Document extract:
┌────────

What is the best way to find a file "upwardly" in Python? (Ideally it would work on Windows too). E.g.,

>>> os.makedirs('/tmp/foo/bar/baz/qux')
>>> open('/tmp/foo/findme.txt', 'w').close()
>>> os.chdir('/tmp/foo/bar/baz/qux')
>>> findup('findme.txt')
'/tmp/foo/findme.txt'

As far as I can tell, there isn't anything in the Python standard library (although I'd love to be proven wrong). Also, googling around didn't turn up much that's definitive; I'm wondering if there's something out there that "everyone" uses.

+1  A: 

The module os.path has what you need, in particular: abspath() (if the path is not absolute), dirname(), isfile(), and join().

dir = os.path.curdir()
filename = None
while True:
    filename = os.path.join(dir, 'filename')
    if os.path.isfile(filename):
        break
    updir = os.path.dirname(dir)
    if updir == dir:
        filename = None
        break
    dir = updir

Edit: change posixpath to os.path so that this works on Windows.

Edit x2: add code.

└────────

Problems and tasks:
A. Which os.path functions does the answer in the Python thread on upward file search name?
B. Please continue the Python thread on upward file search, starting after its final line.

Extracted data:
┌────────

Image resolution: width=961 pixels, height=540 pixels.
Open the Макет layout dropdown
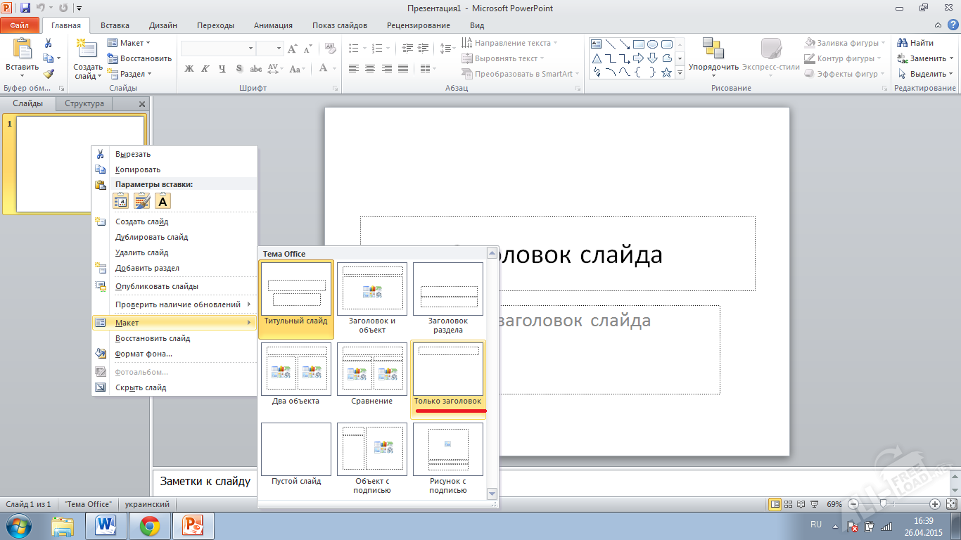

└────────
┌────────

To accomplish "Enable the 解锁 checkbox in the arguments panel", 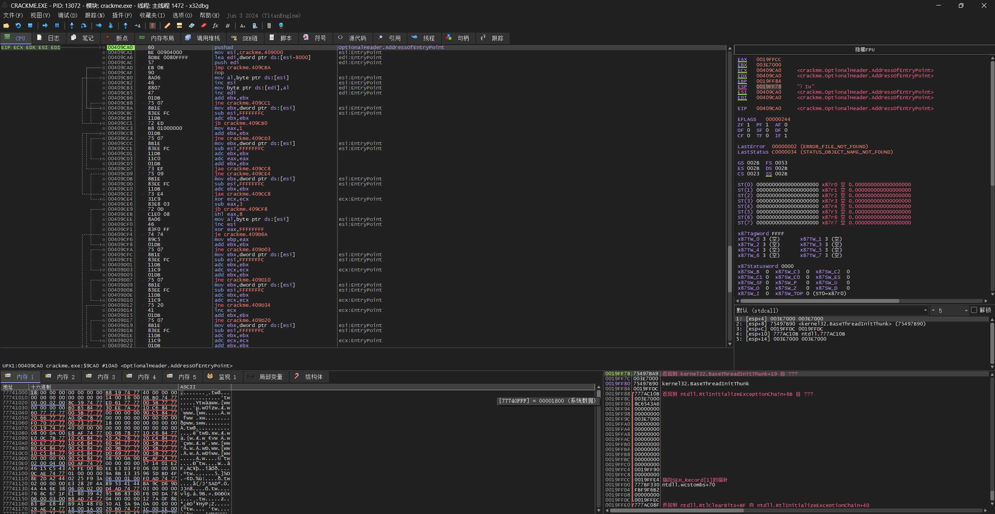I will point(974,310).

└────────

Per-task outputs:
A. abspath(), dirname(), isfile(), and join().

B.
Dave
os.isfile() is not a function. Try os.path.isfile().
nosklo
+3  A: 
import os

def findup(filename):
    drive, thisdir = os.path.splitdrive(os.getcwd())
    while True:
        fullpath = os.path.join(drive, thisdir, filename)
        if os.path.isfile(fullpath):
            return fullpath
        if thisdir == os.path.sep: #root dir
            raise LookupError('file not found: %r' % filename)
        thisdir = os.path.dirname(thisdir)

os.makedirs('/tmp/foo/bar/baz/qux')
open('/tmp/foo/findme.txt', 'w').close()
os.chdir('/tmp/foo/bar/baz/qux')
print findup('findme.txt')

Prints:

/tmp/foo/findme.txt

Also works on Windows. Probably will work on any platform.